====== AVAILABLE DATA ======

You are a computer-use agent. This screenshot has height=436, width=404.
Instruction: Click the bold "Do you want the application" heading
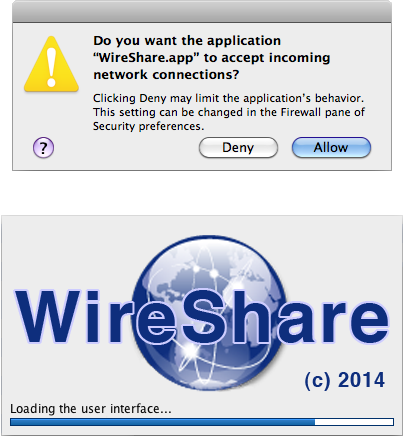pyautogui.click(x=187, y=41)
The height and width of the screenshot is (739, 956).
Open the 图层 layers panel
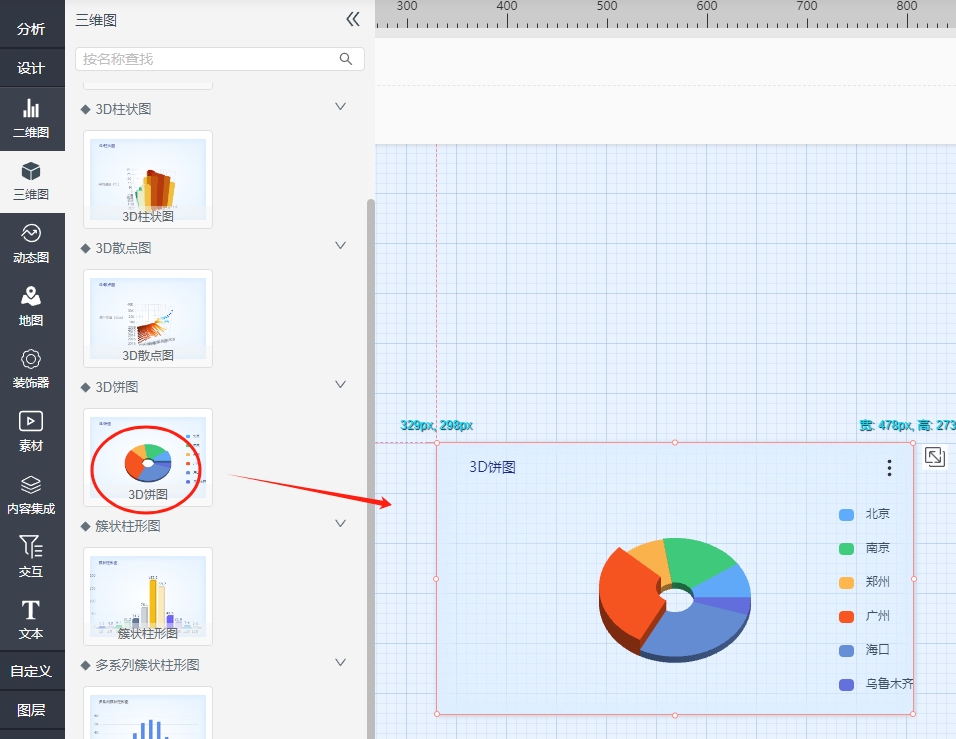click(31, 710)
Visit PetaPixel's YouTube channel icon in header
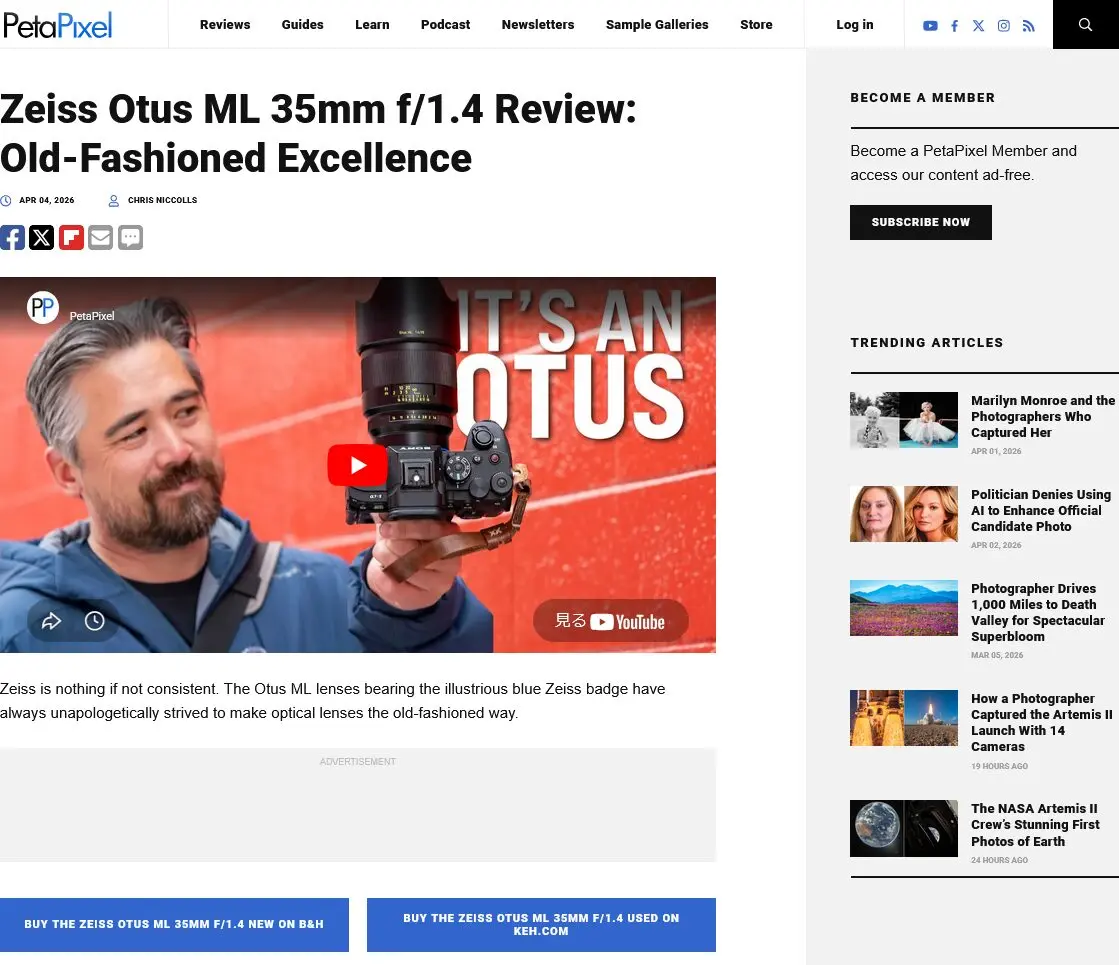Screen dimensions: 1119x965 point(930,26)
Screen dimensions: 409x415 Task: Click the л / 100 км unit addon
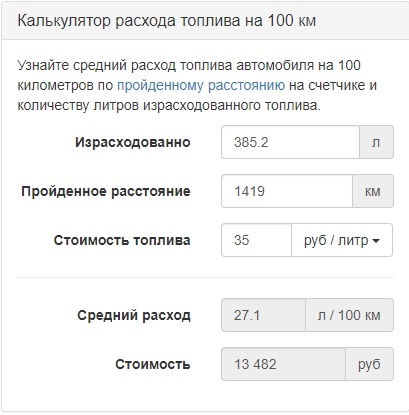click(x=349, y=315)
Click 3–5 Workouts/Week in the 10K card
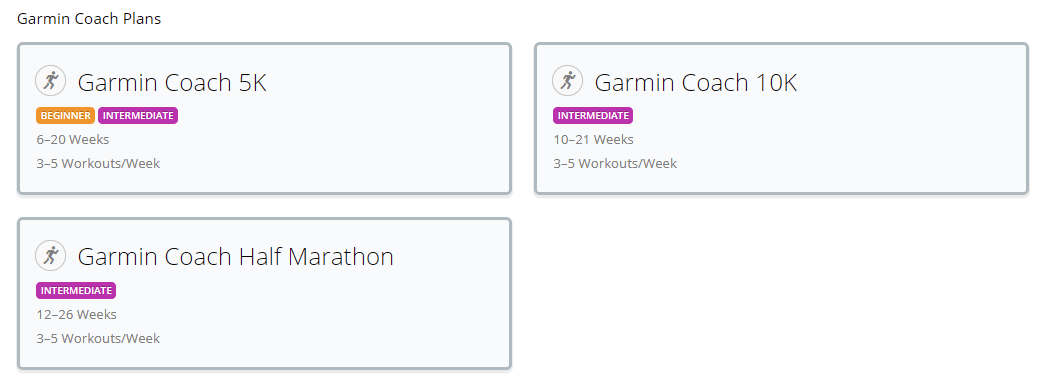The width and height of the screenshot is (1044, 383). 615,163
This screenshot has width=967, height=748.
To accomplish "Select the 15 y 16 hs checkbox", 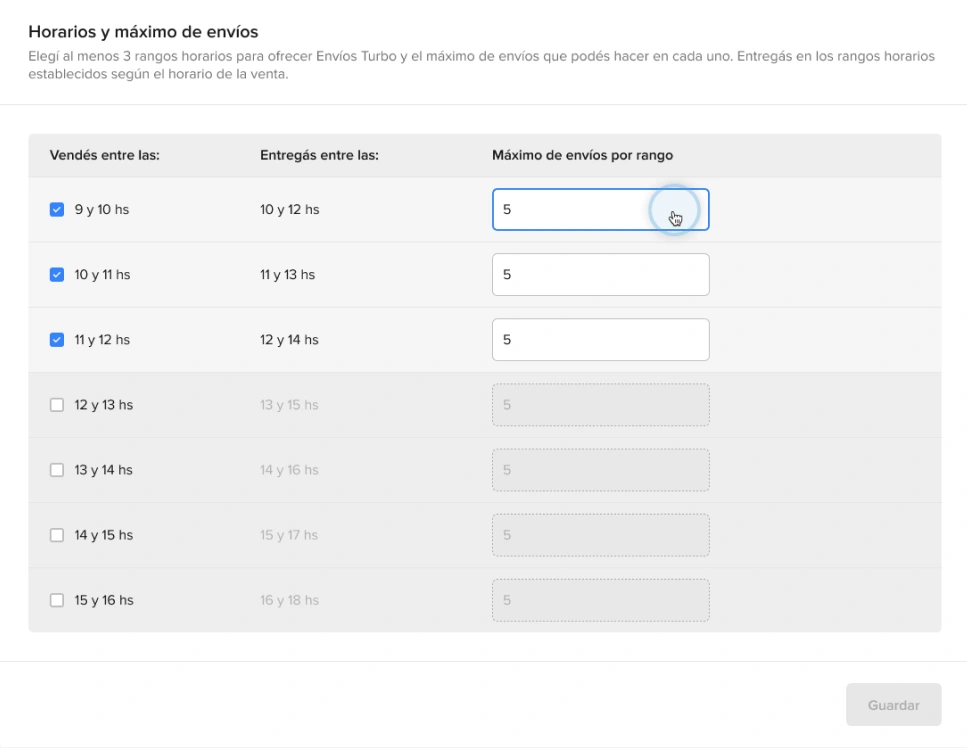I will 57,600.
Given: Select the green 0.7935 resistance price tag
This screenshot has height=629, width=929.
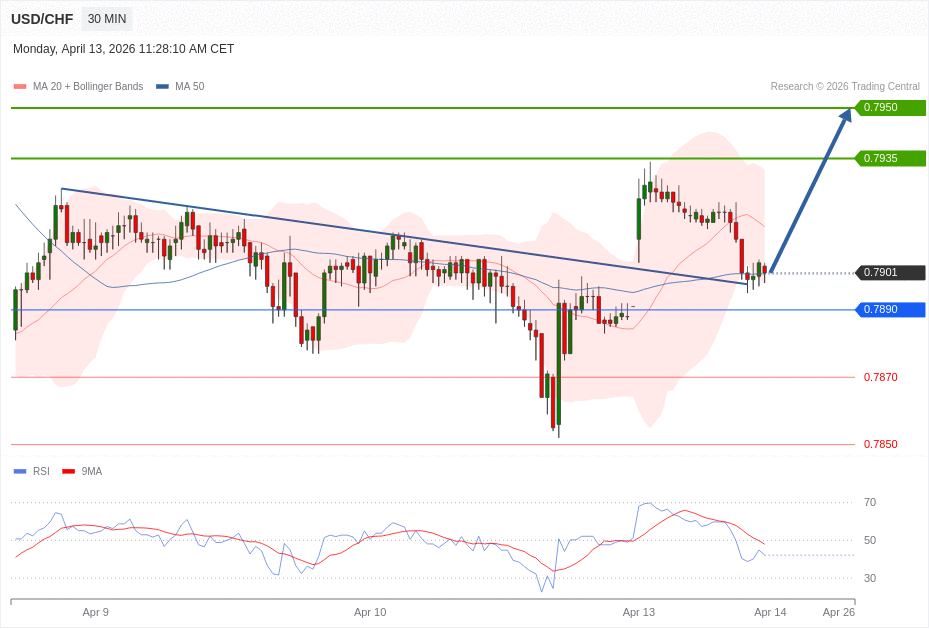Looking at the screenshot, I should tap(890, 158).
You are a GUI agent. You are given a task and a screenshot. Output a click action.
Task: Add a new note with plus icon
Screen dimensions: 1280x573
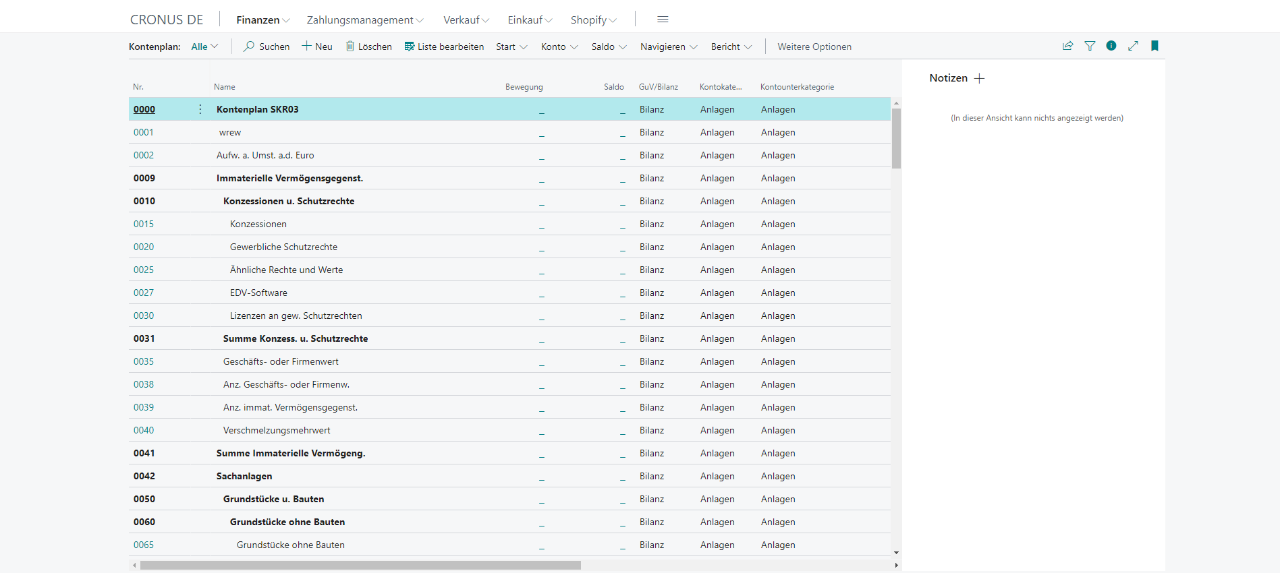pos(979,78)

======

_WORK INSTRUCTIONS_: The answer must be every line of the records that contains the word "agent".

_EXPECTED OUTPUT_:
You are a computer-use agent. This screenshot has height=436, width=404.
You are a GUI agent. You are given a task and a screenshot. Output a click action.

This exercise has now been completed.